EXERCISE → The stretch wanted below opens at the line containing "Edhasa (1248, 1342)" and closes at the line containing "El espía de Gibraltar (1259, 1062)". Please return it exactly, with no other lines.

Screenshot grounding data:
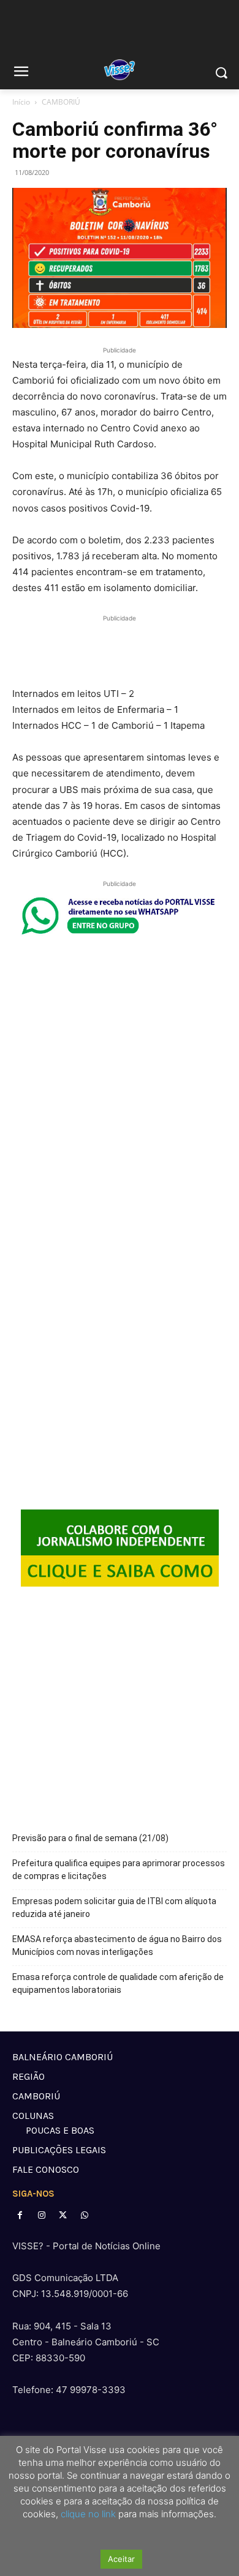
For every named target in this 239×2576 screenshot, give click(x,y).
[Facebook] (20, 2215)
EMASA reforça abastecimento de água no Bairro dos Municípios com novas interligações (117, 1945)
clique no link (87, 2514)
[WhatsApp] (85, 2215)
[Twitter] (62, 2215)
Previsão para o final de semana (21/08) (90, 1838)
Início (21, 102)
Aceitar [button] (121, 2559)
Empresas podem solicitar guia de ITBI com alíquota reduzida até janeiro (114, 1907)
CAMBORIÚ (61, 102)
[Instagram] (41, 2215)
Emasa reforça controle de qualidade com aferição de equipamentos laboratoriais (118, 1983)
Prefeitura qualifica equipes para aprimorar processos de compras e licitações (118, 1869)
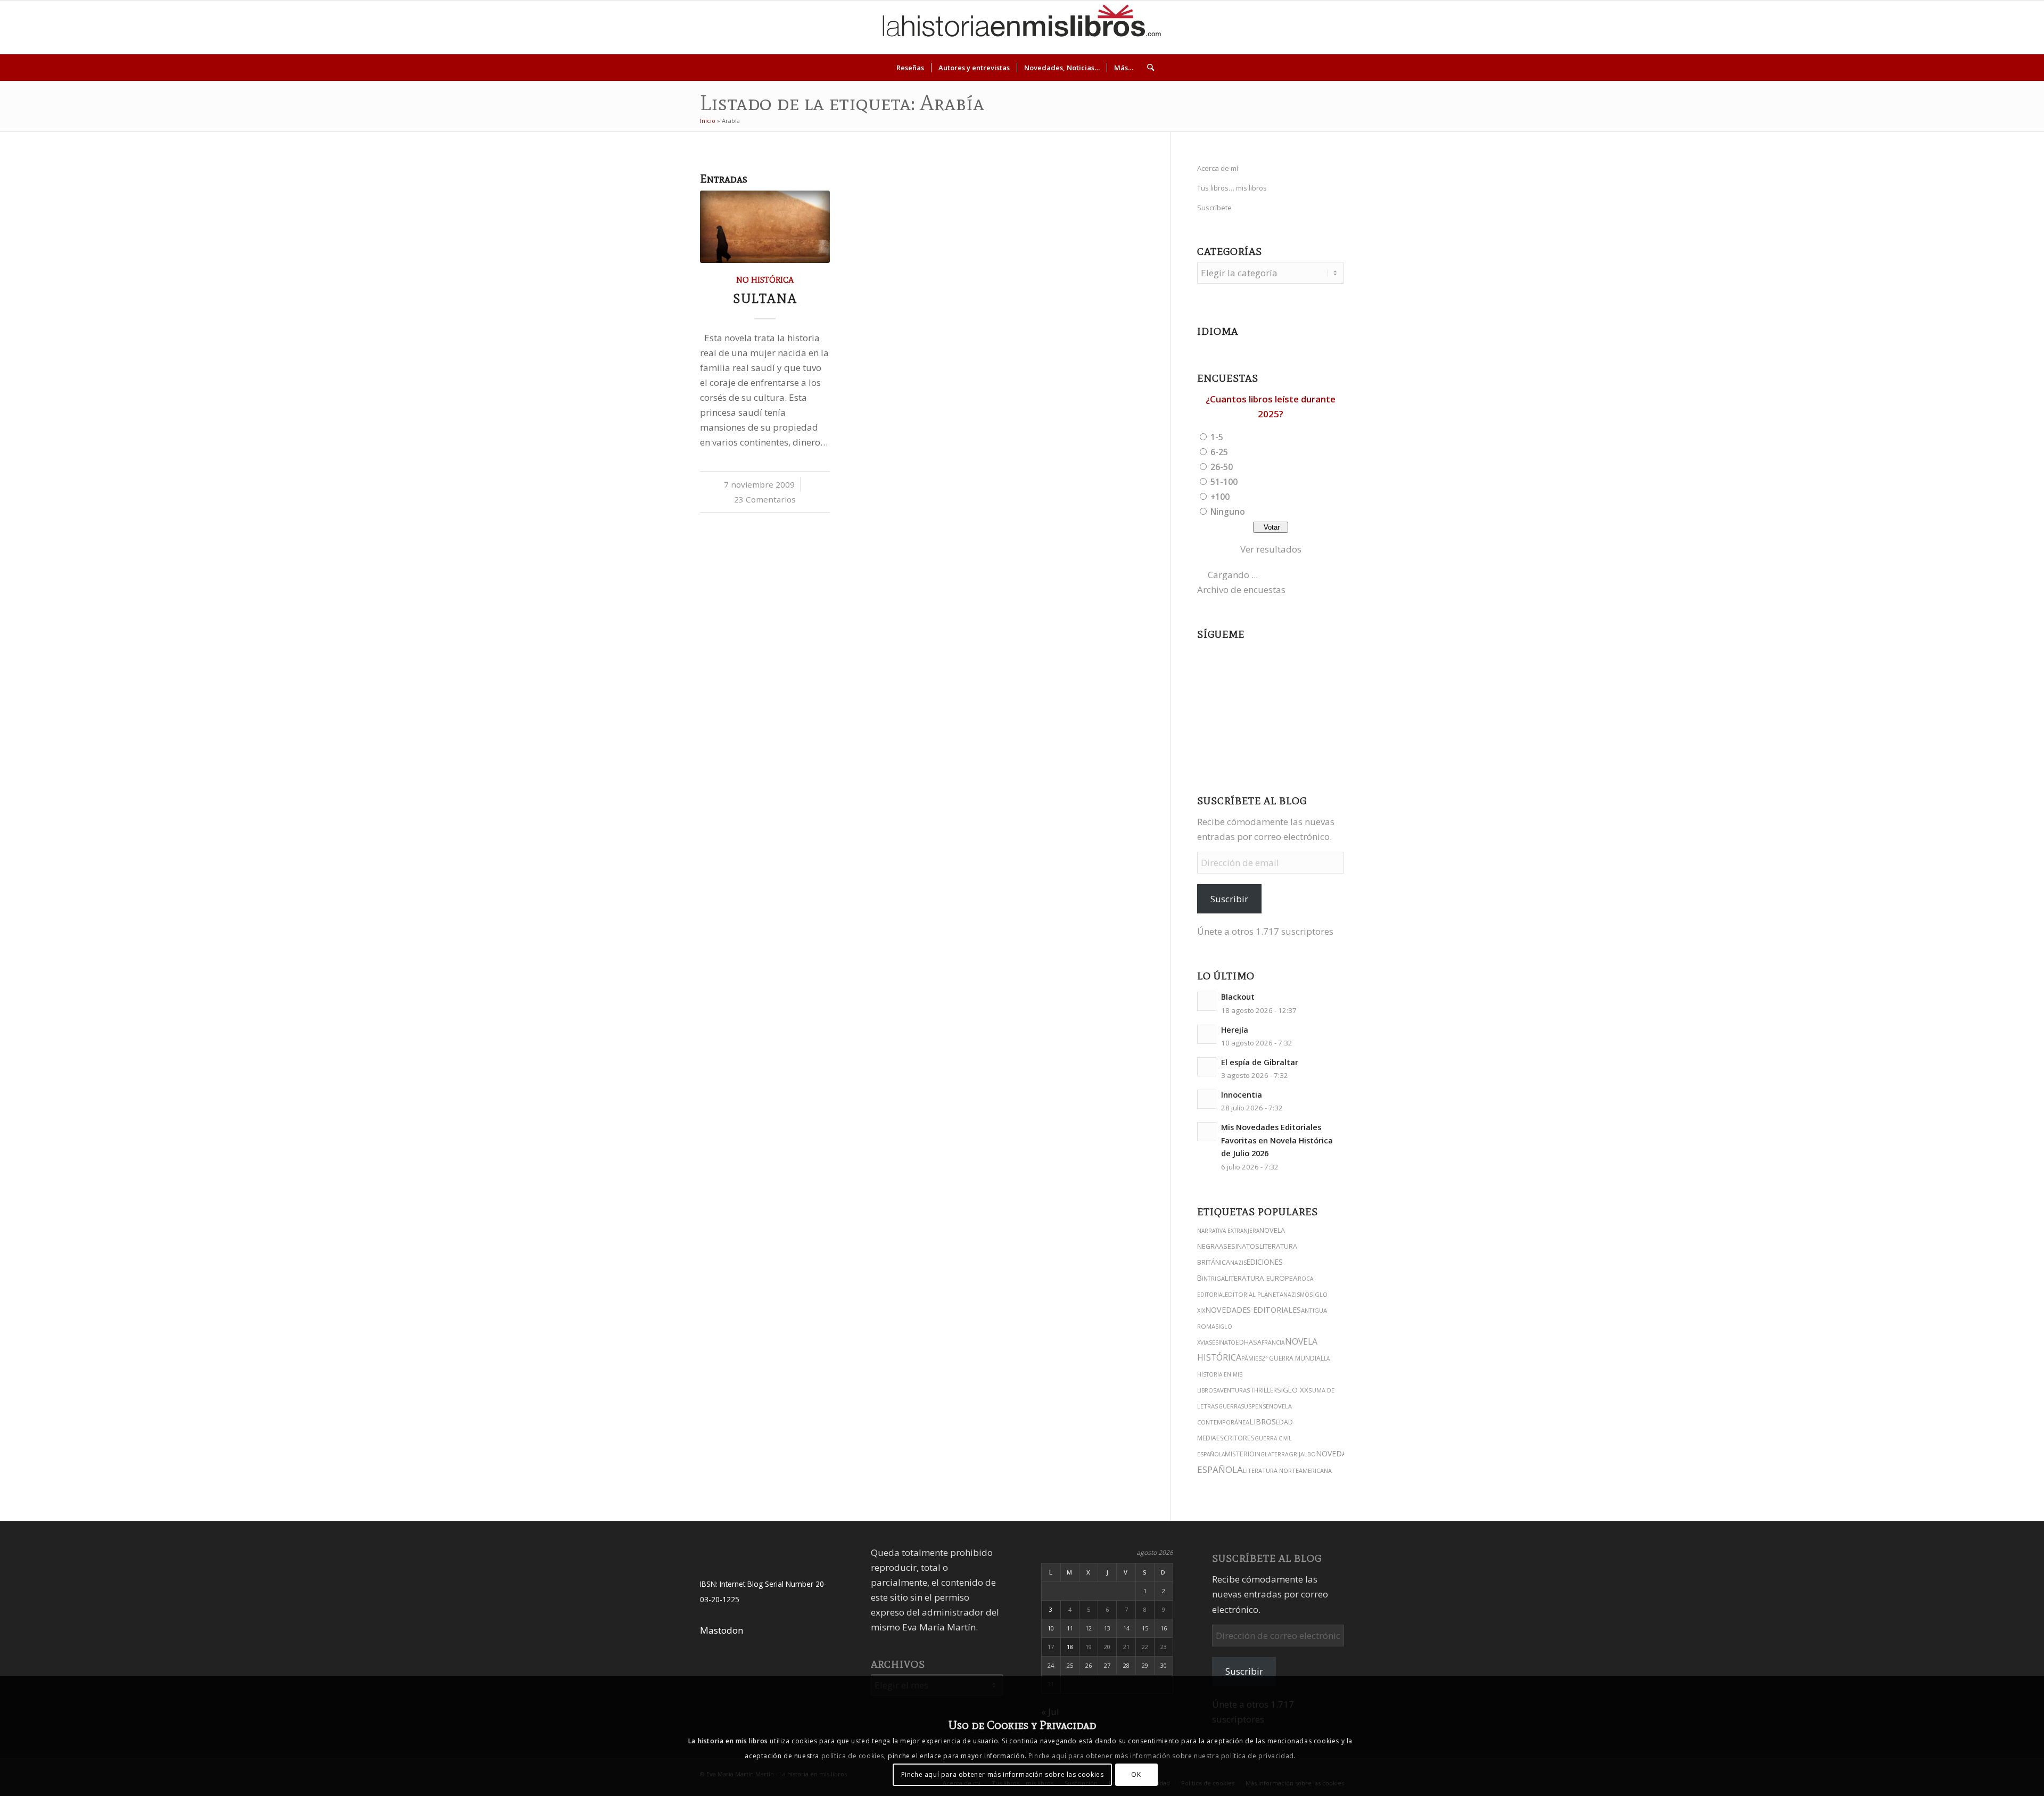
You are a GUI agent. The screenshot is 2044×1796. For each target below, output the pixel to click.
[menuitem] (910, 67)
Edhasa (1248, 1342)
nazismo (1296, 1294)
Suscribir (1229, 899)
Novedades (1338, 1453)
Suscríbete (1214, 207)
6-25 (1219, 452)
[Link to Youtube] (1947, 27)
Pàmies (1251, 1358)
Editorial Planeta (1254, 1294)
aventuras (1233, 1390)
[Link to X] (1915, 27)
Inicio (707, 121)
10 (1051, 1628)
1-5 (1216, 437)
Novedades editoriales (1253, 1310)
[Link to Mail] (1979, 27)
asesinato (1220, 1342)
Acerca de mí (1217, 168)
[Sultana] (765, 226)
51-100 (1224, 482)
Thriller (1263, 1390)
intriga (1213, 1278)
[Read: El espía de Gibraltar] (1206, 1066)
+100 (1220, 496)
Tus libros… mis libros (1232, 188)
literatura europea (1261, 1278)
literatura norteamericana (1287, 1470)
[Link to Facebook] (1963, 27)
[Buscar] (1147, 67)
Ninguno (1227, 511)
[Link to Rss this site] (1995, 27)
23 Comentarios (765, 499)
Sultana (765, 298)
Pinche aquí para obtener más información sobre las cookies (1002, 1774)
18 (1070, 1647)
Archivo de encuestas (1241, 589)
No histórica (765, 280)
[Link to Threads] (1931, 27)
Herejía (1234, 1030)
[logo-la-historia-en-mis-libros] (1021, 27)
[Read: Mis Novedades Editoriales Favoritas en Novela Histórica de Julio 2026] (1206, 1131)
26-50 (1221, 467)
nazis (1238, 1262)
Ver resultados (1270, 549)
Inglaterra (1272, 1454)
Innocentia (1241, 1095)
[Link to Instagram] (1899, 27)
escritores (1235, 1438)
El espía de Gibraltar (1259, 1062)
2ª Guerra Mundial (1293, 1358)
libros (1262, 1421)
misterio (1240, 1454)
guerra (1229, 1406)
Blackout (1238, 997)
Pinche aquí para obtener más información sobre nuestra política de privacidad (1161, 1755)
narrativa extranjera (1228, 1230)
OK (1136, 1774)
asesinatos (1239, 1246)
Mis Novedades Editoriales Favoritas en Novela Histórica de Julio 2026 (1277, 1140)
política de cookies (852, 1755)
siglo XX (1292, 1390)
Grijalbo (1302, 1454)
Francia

SOLUTION TO THIS TASK →
Edhasa (1248, 1342)
nazismo (1296, 1294)
Suscribir (1229, 899)
Novedades (1338, 1453)
Suscríbete (1214, 207)
6-25 (1219, 452)
[Link to Youtube] (1947, 27)
Pàmies (1251, 1358)
Editorial Planeta (1254, 1294)
aventuras (1233, 1390)
[Link to X] (1915, 27)
Inicio (707, 121)
10 (1051, 1628)
1-5 (1216, 437)
Novedades editoriales (1253, 1310)
[Link to Mail] (1979, 27)
asesinato (1220, 1342)
Acerca de mí (1217, 168)
[Sultana] (765, 226)
51-100 (1224, 482)
Thriller (1263, 1390)
intriga (1213, 1278)
[Read: El espía de Gibraltar] (1206, 1066)
+100 (1220, 496)
Tus libros… mis libros (1232, 188)
literatura europea (1261, 1278)
literatura norteamericana (1287, 1470)
[Link to Facebook] (1963, 27)
[Buscar] (1147, 67)
Ninguno (1227, 511)
[Link to Rss this site] (1995, 27)
23 Comentarios (765, 499)
Sultana (765, 298)
Pinche aquí para obtener más información sobre las cookies (1002, 1774)
18 (1070, 1647)
Archivo de encuestas (1241, 589)
No histórica (765, 280)
[Link to Threads] (1931, 27)
Herejía (1234, 1030)
[logo-la-historia-en-mis-libros] (1021, 27)
[Read: Mis Novedades Editoriales Favoritas en Novela Histórica de Julio 2026] (1206, 1131)
26-50 (1221, 467)
nazis (1238, 1262)
Ver resultados (1270, 549)
Inglaterra (1272, 1454)
Innocentia (1241, 1095)
[Link to Instagram] (1899, 27)
escritores (1235, 1438)
El espía de Gibraltar (1259, 1062)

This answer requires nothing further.